**Text excerpt:**
After Christiansted, Frederiksted is the most important place on St. Croix. It is mainly people on cruises who come to this small town; the modern Ann E. Abramson pier has space for two cruise ships. From the pier you can see a large rust-colored building: Fort Frederik was built in 1760 and is the most important site of the slave uprising of 1848. The museum housed inside it tells the tale of these events and is connected to an art gallery.
Other architectural highlights are St. Paul's Anglican Church and St. Patrick's Catholic Church from the 19th century, which are both located in Prince Street. Somewhat further out is the Cruzan Rum Distillery - the last and only large rum distillery on the U.S. Virgin Islands. During the short 20-minute guided tour, you will experience how the famous "Aroma of the Caribbean" is made from sugar cane. A glass of rum is, of course, included in the tour.
With its 1.5 mile-long sandy beach, Magen's Bay on the northern coast of St. Thomas embodies the vision of a dream beach in the Caribbean. It offers the ideal conditions for a successful day of swimming, even for families, since the shore slopes away gradually and the gentle surf is harmless for children. With views out over the several small forested islands, you can doze away an afternoon quite happily.

**Tasks to complete:**
(1) According to the Virgin Islands travel text, in what year was Fort Frederik built?
(2) Write a continuation of the Virgin Islands travel text, beginning after its final sentence.

**Material provided:**
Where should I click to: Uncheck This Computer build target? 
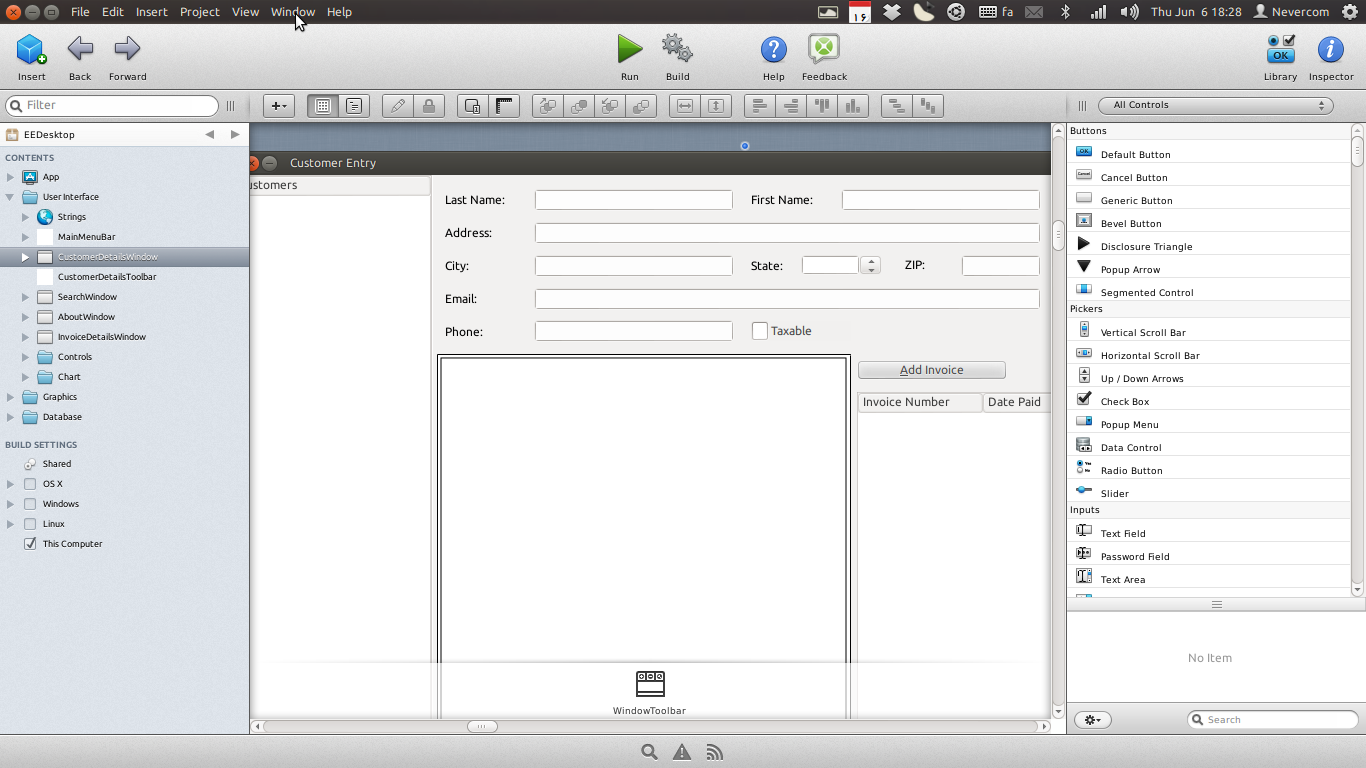pos(30,544)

**Responses by task:**
(1) 1760

(2)
Nearby, golfers can enjoy the 18-hole, par 70 Mahogany Run golf course. Located right next to the coast above the cliff tops, the course offers golfers a unique setting with special challenges. You can get a view of the idyllic coastal scenery from the famous Drake's Seat viewpoint further inland. Sir Francis Drake allegedly sat here to contemplate and count his ships after various raids.
Time and a certain constitution are required for the paddle tour through the Mangrove Lagoon in the southeast of St. Thomas. Other parts of the lagoon are, quite justifiably, under conservation. Rare birds find an ideal nesting place in this idyllic scene and exotic animals dwell in their perfect habitat. With the paddle boats, visitors can experience an in-depth insight into the hidden interior of the Caribbean and can also go where motor boats are not allowed.
The mangrove trees growing there have adapted perfectly to the surroundings, having the ability to filter food and moisture from sea water. At the same time, mangrove trees attract a variety of interesting water creatures, spiders, beetles and types of birds which can also be seen on a paddle tour.
The most untouched of the U.S. Virgin Islands is most certainly St. John, which lies around 20 minutes by boat away from St. Thomas. Up until the end of the 1950s, St. John was privately owned by the American multi-millionaire Laurence Rockefeller, who finally donated two thirds of the small 45 sq. mile island to the U.S. government. Since then, the National Park Service has taken care of maintaining this mountainous natural paradise with its numerous dream-like bays.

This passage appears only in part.